***** Material for the task

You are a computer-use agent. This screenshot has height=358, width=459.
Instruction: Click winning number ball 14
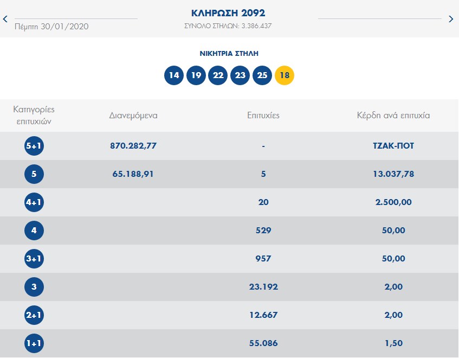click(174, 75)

**********
***** Material for the task

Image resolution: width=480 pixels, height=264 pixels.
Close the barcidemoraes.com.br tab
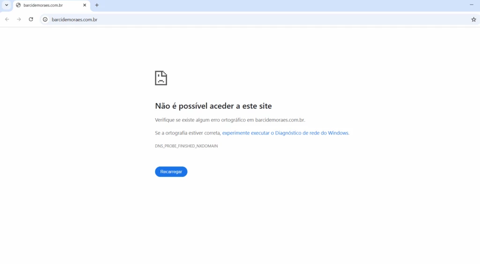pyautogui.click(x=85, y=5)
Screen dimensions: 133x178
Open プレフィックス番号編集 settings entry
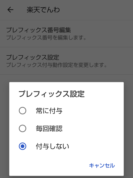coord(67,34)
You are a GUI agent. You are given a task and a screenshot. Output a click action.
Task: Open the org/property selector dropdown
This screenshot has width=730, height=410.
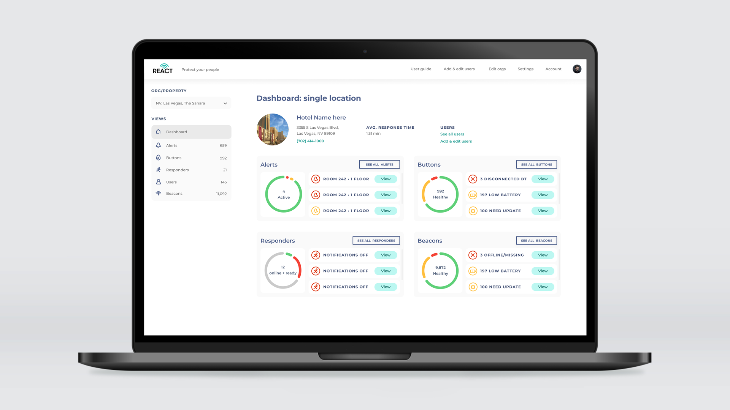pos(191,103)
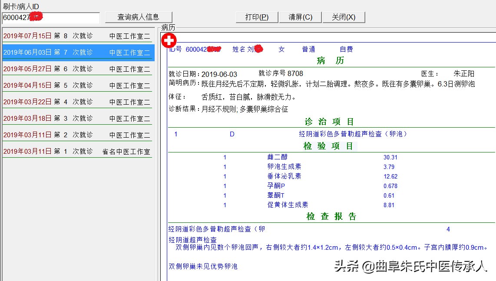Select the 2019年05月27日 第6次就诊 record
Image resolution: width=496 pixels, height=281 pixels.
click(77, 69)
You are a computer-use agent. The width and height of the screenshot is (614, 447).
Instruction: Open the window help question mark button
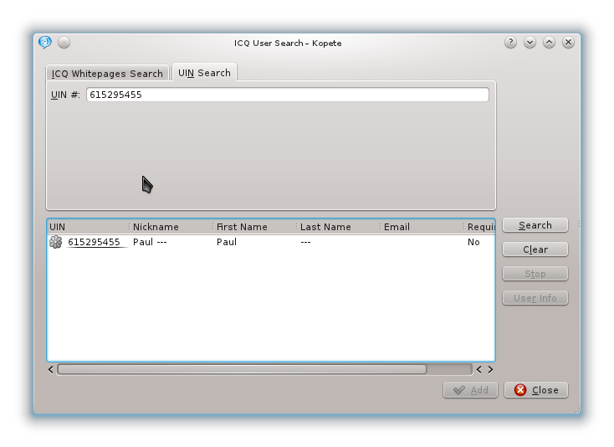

**********

Write out the items in the stretch from the line containing "You are a computer-use agent. This" through the line containing "click(174, 75)", both included, reproducing each line exactly and leaving the pictures out of the answer.

You are a computer-use agent. This screenshot has height=358, width=459.
Instruction: Click winning number ball 14
click(174, 75)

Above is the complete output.